The connectors on the one in the link look to be standard Pixhawk so not sure why you are having issues with th connectors, unless you have APM peripherals as the APM has different connector sizes to the Pixhawk.
So Nevermind, the takeoff problem, i tried black sorcery but it didn’t worked as I planned (i setted PILOT_TKOFF from 100 to 0 and THR_DZ from 100 to 300 to takeoff in Alt. Hold as without props it responding weirdly)
Moreover Takeoff in Alt. Hold never shocked me with 3DR Pixhawk but now it feels weird (I think because of some parameter.
So I did a takeoff in Stabilize wich was unstable with 3DR Pixhawk and is normal with the clone …
Everything is working well now with my clone =)
For the Pin connectors here some footage to show you (excuse me for the low quality and bad focus but i couldn’t do better )
On the left the Pixhawk 3DR /// On the right the Clone “2.4.8” from bangood link here
It uses what i think is called Picoblade connectors vs the DF13 on “regular” Pixhawks
Yes. quite many Chinese company uses picoblades connectors or copy DF13 connectors as it’s difficult to get original Hirose connectors in china. They need to import those all and it’s expensive.
Need to be careful too as some connectors what they use looks like DF13 but their casing is opposite so your cable is also upside down and that can cause serious problems.
Ok so I purchased two PX4pilot’s from HobbyKing and I have been getting “Bad AHRS” warning when the pixhawk boots up. The warnings calm down after GPS lock. I also get the same warning during missions but they also seem to correct them selves as well.
I have just checked the Gyro chip and mine are marked with “AGD2 2333 JN3EB” does anyone have any idea if this is correct?
I have seen in other posts that other people have different Gyro Chips that what I have. Should I be concerned with the fact that I have different chips that others?
Depending on which firmware you used I got “Bad AHRS” a LOT even with 3DR hardware.
With 3.4-rcx I get it popping up randomly.
Never consistent, just pops up and goes away.
I have purchased HK auto pilots in the past with varying success.
I nailed the poor gyros when I left one connected to the GCS for a couple of hours while investigated why the “bad AHRS” was appearing, and when I came back to the GCS the artificial horizon was spinning like a top.
Video’ed it and got my money back.
Big T & Mike,
Thanks for your input. I’m using the latest stable build.

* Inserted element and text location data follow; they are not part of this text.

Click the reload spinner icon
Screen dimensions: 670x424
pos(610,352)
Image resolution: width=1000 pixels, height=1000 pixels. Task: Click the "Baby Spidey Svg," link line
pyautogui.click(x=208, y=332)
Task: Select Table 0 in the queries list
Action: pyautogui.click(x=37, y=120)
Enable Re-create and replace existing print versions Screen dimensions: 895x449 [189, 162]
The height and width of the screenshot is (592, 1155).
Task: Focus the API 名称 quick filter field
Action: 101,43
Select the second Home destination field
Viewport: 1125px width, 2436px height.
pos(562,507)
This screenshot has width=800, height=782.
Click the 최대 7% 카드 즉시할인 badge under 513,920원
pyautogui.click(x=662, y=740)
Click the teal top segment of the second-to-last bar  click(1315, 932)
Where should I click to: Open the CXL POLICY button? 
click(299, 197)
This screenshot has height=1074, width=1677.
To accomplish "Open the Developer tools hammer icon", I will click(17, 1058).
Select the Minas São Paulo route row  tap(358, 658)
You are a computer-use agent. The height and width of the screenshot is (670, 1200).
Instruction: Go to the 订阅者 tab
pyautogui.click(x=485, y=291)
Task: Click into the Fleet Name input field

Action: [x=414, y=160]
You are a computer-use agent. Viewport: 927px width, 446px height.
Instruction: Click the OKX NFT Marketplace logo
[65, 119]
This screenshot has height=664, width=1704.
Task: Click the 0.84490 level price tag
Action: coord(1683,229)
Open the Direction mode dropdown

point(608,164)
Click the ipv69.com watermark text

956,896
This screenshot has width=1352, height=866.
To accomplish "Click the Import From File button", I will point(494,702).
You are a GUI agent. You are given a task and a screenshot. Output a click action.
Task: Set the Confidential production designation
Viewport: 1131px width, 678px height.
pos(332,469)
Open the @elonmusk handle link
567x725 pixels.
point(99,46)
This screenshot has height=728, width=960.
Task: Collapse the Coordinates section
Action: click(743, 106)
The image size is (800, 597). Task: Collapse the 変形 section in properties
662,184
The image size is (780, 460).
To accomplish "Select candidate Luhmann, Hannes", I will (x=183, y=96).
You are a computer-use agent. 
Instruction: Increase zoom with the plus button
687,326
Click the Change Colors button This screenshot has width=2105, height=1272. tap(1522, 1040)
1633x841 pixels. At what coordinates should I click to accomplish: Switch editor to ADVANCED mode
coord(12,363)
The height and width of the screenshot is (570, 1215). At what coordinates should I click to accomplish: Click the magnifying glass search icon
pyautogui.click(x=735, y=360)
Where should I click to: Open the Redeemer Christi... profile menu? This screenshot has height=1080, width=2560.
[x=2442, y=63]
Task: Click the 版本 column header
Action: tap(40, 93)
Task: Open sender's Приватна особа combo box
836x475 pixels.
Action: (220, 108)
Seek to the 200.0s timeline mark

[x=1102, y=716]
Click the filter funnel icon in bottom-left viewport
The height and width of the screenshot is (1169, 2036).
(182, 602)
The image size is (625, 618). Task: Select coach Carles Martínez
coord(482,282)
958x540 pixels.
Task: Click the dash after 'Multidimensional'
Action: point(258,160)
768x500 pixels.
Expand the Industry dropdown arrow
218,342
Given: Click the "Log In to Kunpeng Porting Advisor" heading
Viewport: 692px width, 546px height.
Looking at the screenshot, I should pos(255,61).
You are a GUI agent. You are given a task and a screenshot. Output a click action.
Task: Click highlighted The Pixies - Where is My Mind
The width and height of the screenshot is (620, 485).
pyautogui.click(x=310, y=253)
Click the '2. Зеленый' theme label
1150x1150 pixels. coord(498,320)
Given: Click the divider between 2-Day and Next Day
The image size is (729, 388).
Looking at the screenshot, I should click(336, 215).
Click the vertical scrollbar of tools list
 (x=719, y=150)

As it corrects itself and has no effect on the mission and I’m using a boat I’m not too bothered, not sure I’d feel the same if it was in a plane or copter.
I’m making the switch over from APM and I never had this with the 3DR APM 2.x.
Apart from that everything else works and the board looks to be of reasonable quality, similar or equal to products that I’ve bought from 3DR.
Well I spoke too soon. Yesterday I was trying to play with some params and from the moment I connected the batt I got a “Bad AHRS” warning that never went away. I’ll try reloading the firmware and see if I can shake it.